IBRO WORKSHOP

29-30 January, 2020 - Szeged, Hungary

 
 

Abstract details

LIGAND INDUCED CHANGES IN SURFACE TRAFFICKING OF NEUROTROPHIN RECEPTORS: SINGLE MOLCULE LIVE CELL IMAGING STUDIES

01/29/2020

Soma Godó1, Klaudia Barabás1, Dávid Ernszt1, Tamás Kovács1, Tibor J Zoltán1, István M Ábrahám1

1 Institute of Physiology, Center for Neuroscience, Szentágothai Research Center, Medical School, Molecular Neuroendocrinology Research Group, University of Pécs, Pécs

The surface movement of tropomyosin receptor kinase A (TrkA) and the low-affinity nerve growth receptor (p75NTR) plays critical role in their functions. Upon ligand binding e.g. TrkA receptor immobilizes and recruits downstream signaling molecules to promote cell survival. Gonadal steroid 17β-estradiol (E2) enhances cell survival, however the effects of E2 on neurotrophin receptor membrane dynamics is unknown.

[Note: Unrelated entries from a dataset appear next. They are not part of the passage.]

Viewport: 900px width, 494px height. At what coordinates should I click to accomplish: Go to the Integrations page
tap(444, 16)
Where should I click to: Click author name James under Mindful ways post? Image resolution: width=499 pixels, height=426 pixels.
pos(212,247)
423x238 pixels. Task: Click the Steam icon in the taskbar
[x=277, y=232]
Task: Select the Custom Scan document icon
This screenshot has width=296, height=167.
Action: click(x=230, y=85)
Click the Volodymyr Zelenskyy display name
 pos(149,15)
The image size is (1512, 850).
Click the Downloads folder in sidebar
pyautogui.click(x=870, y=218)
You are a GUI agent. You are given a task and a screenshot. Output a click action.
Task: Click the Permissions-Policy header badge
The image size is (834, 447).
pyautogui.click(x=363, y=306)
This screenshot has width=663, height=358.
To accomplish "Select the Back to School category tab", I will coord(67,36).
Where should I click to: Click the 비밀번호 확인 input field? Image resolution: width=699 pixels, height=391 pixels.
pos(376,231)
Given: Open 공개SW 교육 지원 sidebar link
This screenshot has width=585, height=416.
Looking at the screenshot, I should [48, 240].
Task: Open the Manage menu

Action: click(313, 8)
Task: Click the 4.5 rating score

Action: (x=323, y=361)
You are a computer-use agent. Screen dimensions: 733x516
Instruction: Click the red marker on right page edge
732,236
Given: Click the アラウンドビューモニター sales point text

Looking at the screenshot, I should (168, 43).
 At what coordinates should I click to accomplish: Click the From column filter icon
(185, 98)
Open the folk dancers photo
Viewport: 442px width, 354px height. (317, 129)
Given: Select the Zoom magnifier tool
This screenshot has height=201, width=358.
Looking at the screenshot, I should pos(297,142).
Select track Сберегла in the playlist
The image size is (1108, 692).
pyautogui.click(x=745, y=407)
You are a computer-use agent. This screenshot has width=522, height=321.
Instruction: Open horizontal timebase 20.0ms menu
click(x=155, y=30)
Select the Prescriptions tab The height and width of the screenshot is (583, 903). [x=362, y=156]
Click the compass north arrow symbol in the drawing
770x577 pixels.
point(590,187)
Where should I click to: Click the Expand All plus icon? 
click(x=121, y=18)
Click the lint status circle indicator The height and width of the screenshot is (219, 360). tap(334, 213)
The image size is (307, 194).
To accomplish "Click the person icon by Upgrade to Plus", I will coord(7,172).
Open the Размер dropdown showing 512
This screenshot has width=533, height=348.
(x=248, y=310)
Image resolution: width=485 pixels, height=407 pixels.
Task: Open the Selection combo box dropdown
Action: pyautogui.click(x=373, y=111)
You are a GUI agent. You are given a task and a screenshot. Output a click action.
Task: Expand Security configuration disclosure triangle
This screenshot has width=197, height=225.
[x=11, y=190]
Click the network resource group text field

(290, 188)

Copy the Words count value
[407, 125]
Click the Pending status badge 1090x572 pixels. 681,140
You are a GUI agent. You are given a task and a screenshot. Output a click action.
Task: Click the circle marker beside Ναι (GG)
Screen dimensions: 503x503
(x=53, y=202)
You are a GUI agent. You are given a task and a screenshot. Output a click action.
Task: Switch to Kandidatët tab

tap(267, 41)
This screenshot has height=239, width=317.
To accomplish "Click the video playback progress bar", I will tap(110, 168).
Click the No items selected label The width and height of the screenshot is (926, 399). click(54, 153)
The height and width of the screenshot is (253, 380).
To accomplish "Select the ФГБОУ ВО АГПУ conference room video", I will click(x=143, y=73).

We used genetic labeling of receptor molecules and single molecule live cell imaging to examine the effect of TrkA ligand NGF, p75NT ligand proNGF and E2 on the diffusion properties of TrkA and p75NTR. Compared to vehicle control (0.073; 0.148 (median;IQR)) we have found that membrane diffusion of TrkA decreased after NGF (0.007; 0.024) and E2 (0.023; 0.067) administration, and elevated upon proNGF (0.106; 0.149) treatment. In contrast, compared to vehicle control (0.011; 0.051) administration of NGF (0.013; 0.087) and E2 (0.026; 0.092) increased, while proNGF (0.008; 0.047) decreased surface trafficking of p75NT molecules. These findings show that E2 treatment mimics ligand binding effects of NGF suggesting that E2 fine tunes neurotrophin signaling through influencing their membrane dynamics.